The smartest engineers of my generation are currently spending their collective brainpower trying to get people to watch more advertisements instead of building the next world changing technology. This is just sad to me. Where will the next Steve Jobs come from if we are just making companies to be sold to Google and Facebook?

I'm a futurist. I'm obsessed with old visions of the future, especially the 1950s. I love the positive view of the future we used to have. How did we stop dreaming? Where are my floating cities and intelligent androids? Where are my replacement kidneys and synthetic eyeballs?

I'm clearly not the only person thinking along these lines.

Next Steps

Many of my interests are converging and I feel like I'm at an inflection point in my career, so it's time to change this site to fit.

I can't talk about my job at Nokia, but I can assure you it's not to build new phone apps. But I can tell you that I'm a software guy. I'd love all hardware to be emulated. It's turtles all the way down. But the realness of controlling physical atoms is intoxicating. During my week at OSCON I filled up on talks about home automation, Arduino, and embedded computation.

I've been doing this blog for three years now. I've focused mainly on software and user interface design. It's time for some changes.

First, I have released my book HTML Canvas Deep Dive as open source. I suspect I won't be able to maintain as much as I like, so the best way to have it live is to give it to the world. It's cur currently in GitHub awaiting pull requests.

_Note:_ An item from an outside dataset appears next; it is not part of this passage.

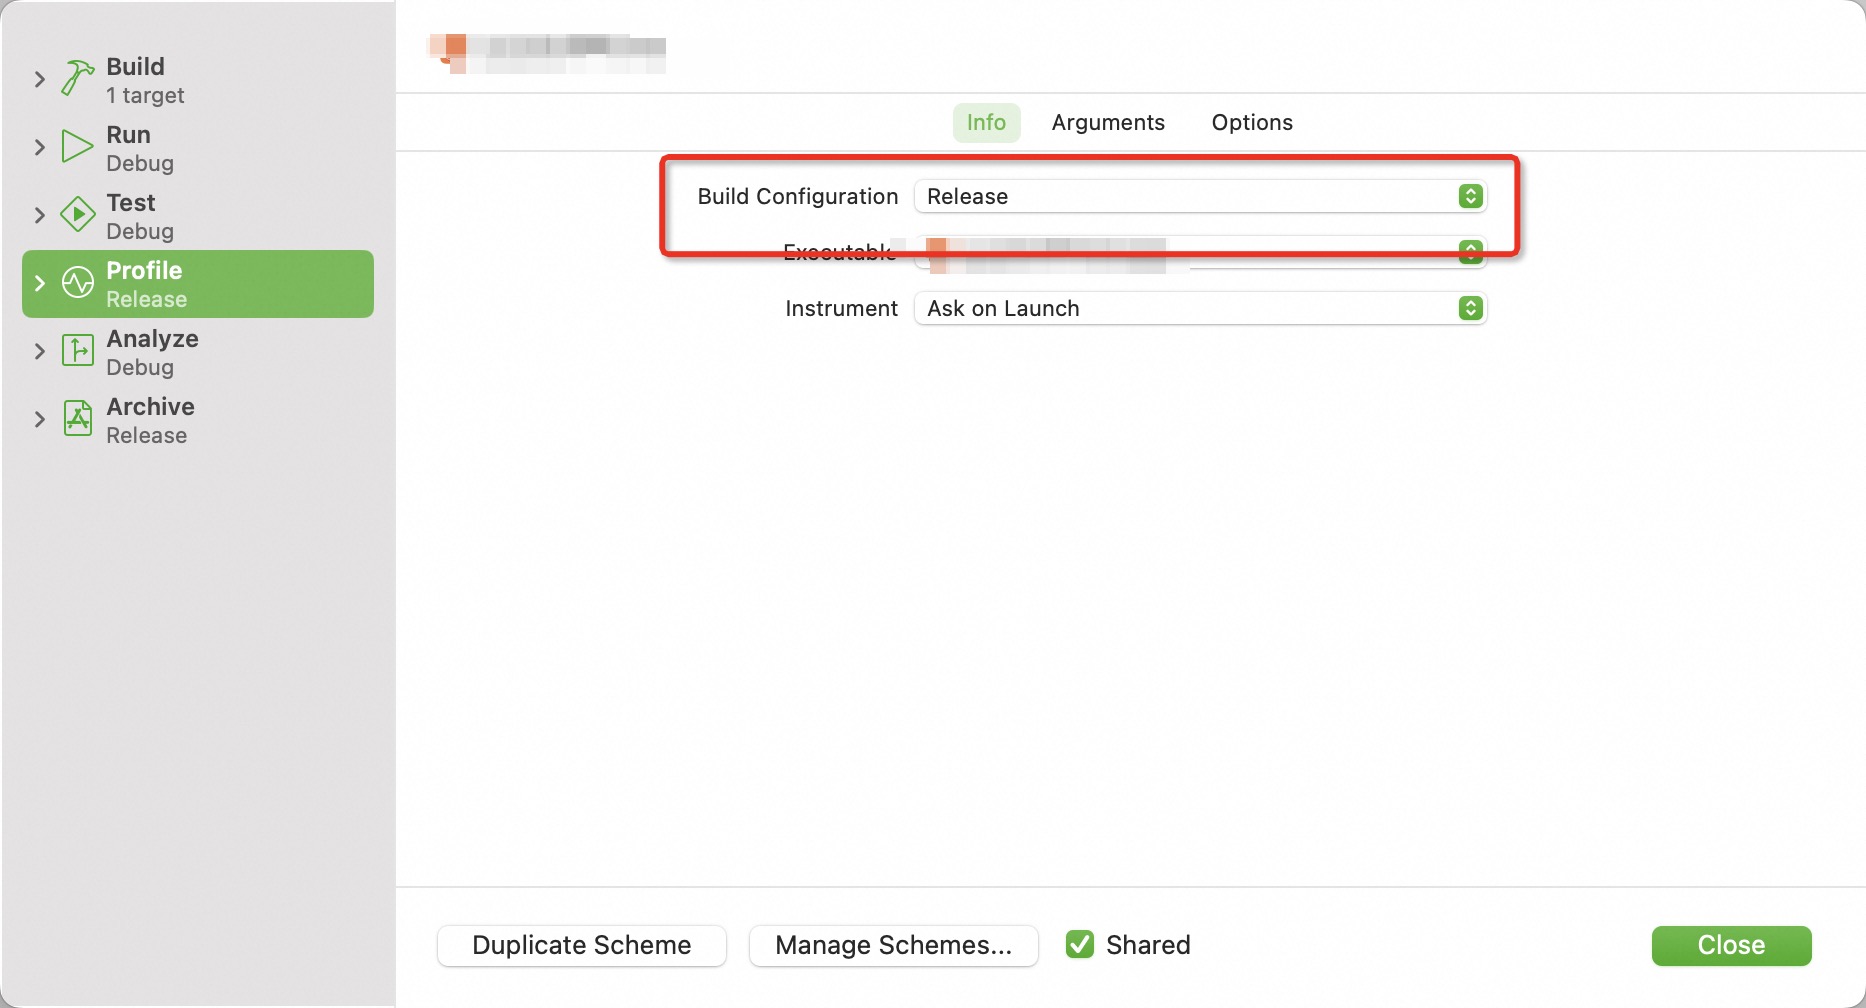Click the Duplicate Scheme button
Screen dimensions: 1866x1008
(x=581, y=945)

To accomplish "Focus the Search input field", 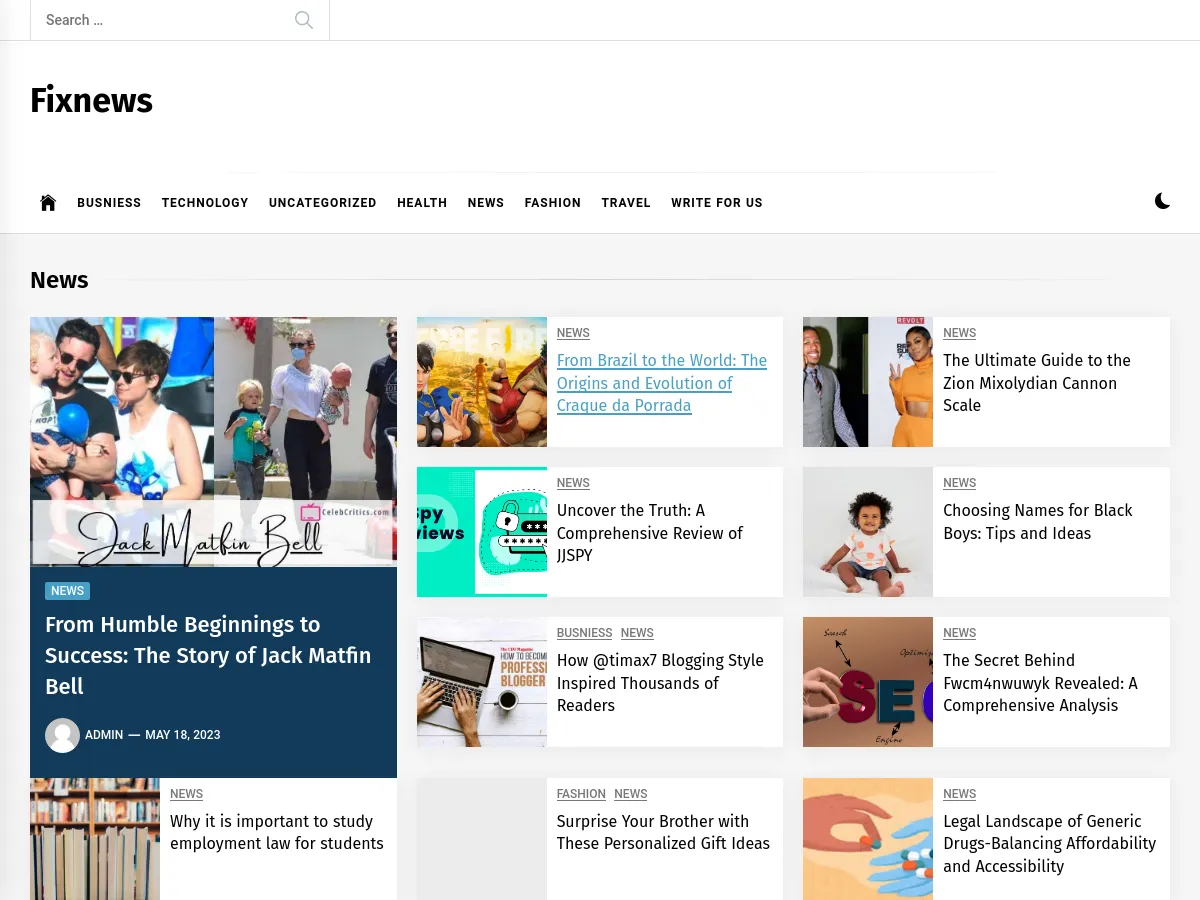I will (160, 20).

Next: Physical computing. I have several projects on my plate around physical computing. I've been doing more with Arduino and ARM chips lately. I've also purchased some stepper motors and a set of extrusions from Open Beam to build my own CNC machine. I'll be blogging as I do this, so look for more posts around building actual real physical things, from the point of view of a software guy learning about hardware. It should be enlightening.

And finally. I can't make the world dream big again. But I do know people who are dreaming big. My mission, which I have chosen to accept, is to bring their stories to you. I am starting a new series of long form innoviews with innovators. (get it? inno-views? inno… ah, never mind). I haven't decided if these will be recorded or written, but I hope to bring out not just what these people are working on but why they do what they do. What drives them to push the boundaries? And what do *they* see as the important challenges ahead?

My blog posts will continue to be about design, and thus the name of this blog, but more on the design of physical things, their interaction with computation, and the design of things by innovative people with a vision of the future they want to see.

I hope you will enjoy the next three years even more than the last.